On the margins of the unfolding Israel-Hamas war have been a series of reports that Egyptian intelligence gave the Israelis some kind of warning of an impending attack or eruption in Gaza. Those reports have been met by fierce denials from the Prime Minister’s office. Just where this whole question stood after the back and forth of the last 36 hours was unclear, at least to me. But this morning House Foreign Relations Chair Mike McCaul (R-TX) said this: “We know that Egypt had warned the Israelis three days prior that an event like this could happen…I don’t want to get too much in the classified but a warning was given. I think the question was at what level.”
It’s not immediately clear just what McCaul is referring to or where he’s getting the information. His reference to classification certainly makes it seem like this is information from U.S. government sources. That could conceivably be direct surveillance of communications between Israel and Egypt. But I would think it is more likely one or the other country telling the U.S. what warnings were given.

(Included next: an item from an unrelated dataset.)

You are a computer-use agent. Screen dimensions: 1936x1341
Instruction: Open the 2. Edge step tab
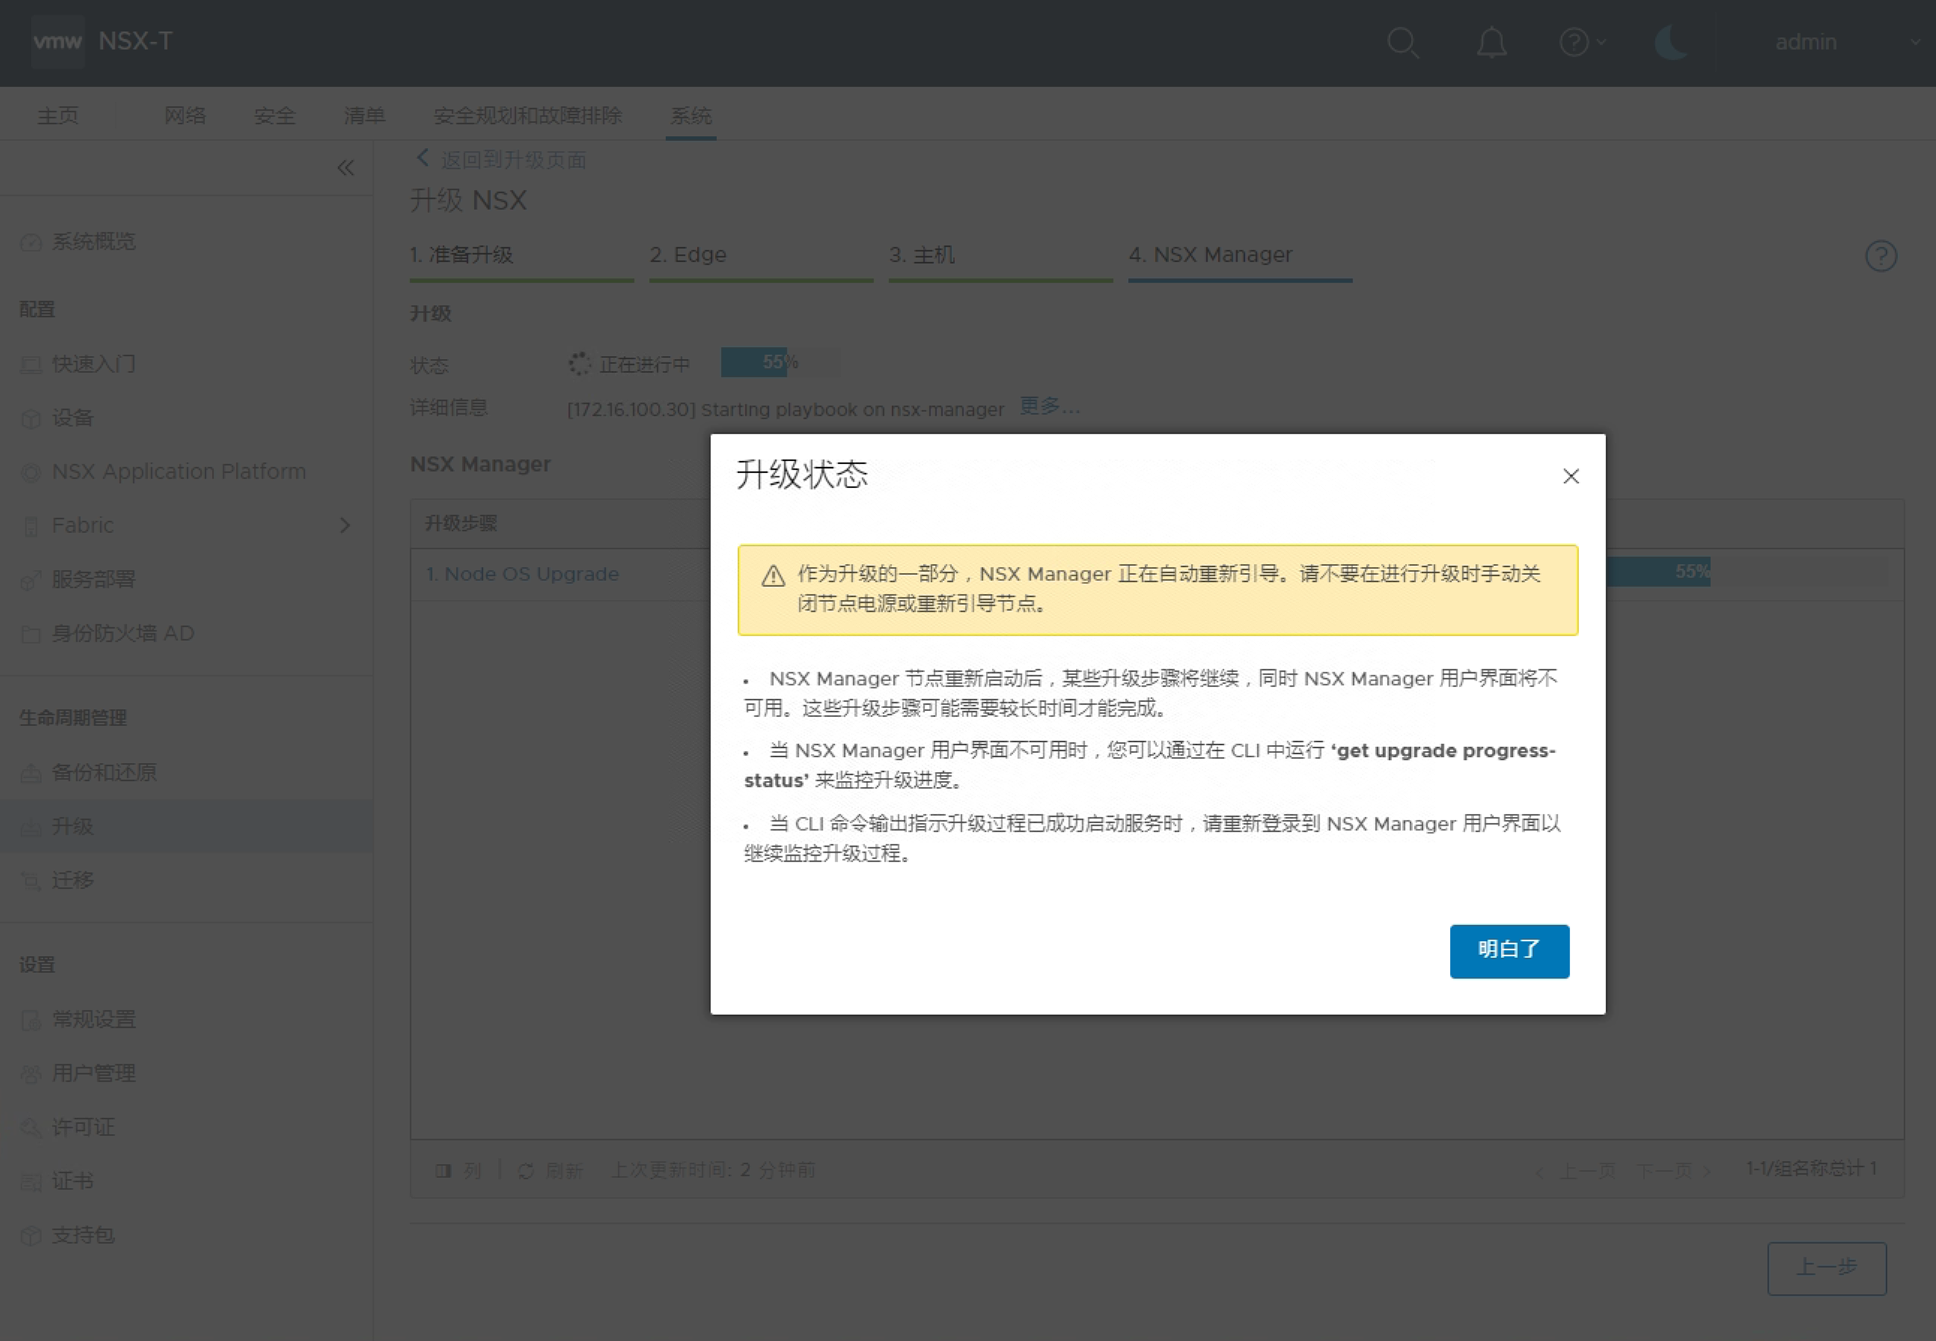click(x=688, y=255)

The devil is always in the details about what kind of warning we’re talking about. McCaul talks about a warning three days in advance. The initial claim out of Egypt was ten days in advance. So there’s some fuzziness there. McCaul also says that it was a warning about “an event like this.” That makes it sound much more specific than a general warning about something big.
There’s too much clutter here to read too much into any single data point. We don’t know how carefully McCaul chose his words. We don’t know if there was an escalating series of warnings inclusive of one at ten days and another at three. McCaul says he wasn’t sure what level the warning came through. That’s quite different from the initial reports of a direct conversation between the head of Egyptian intelligence and Netanyahu himself.
So as I said, let’s not get too wedded to any particular data point or claim. What’s more clear is that it now seems likely there was some meaningful warning from Egypt that the Israelis did not take heed of. The fact that McCaul is making this comment suggests people in the U.S., Egypt and Israel have at least some information about it. So the story isn’t going anywhere.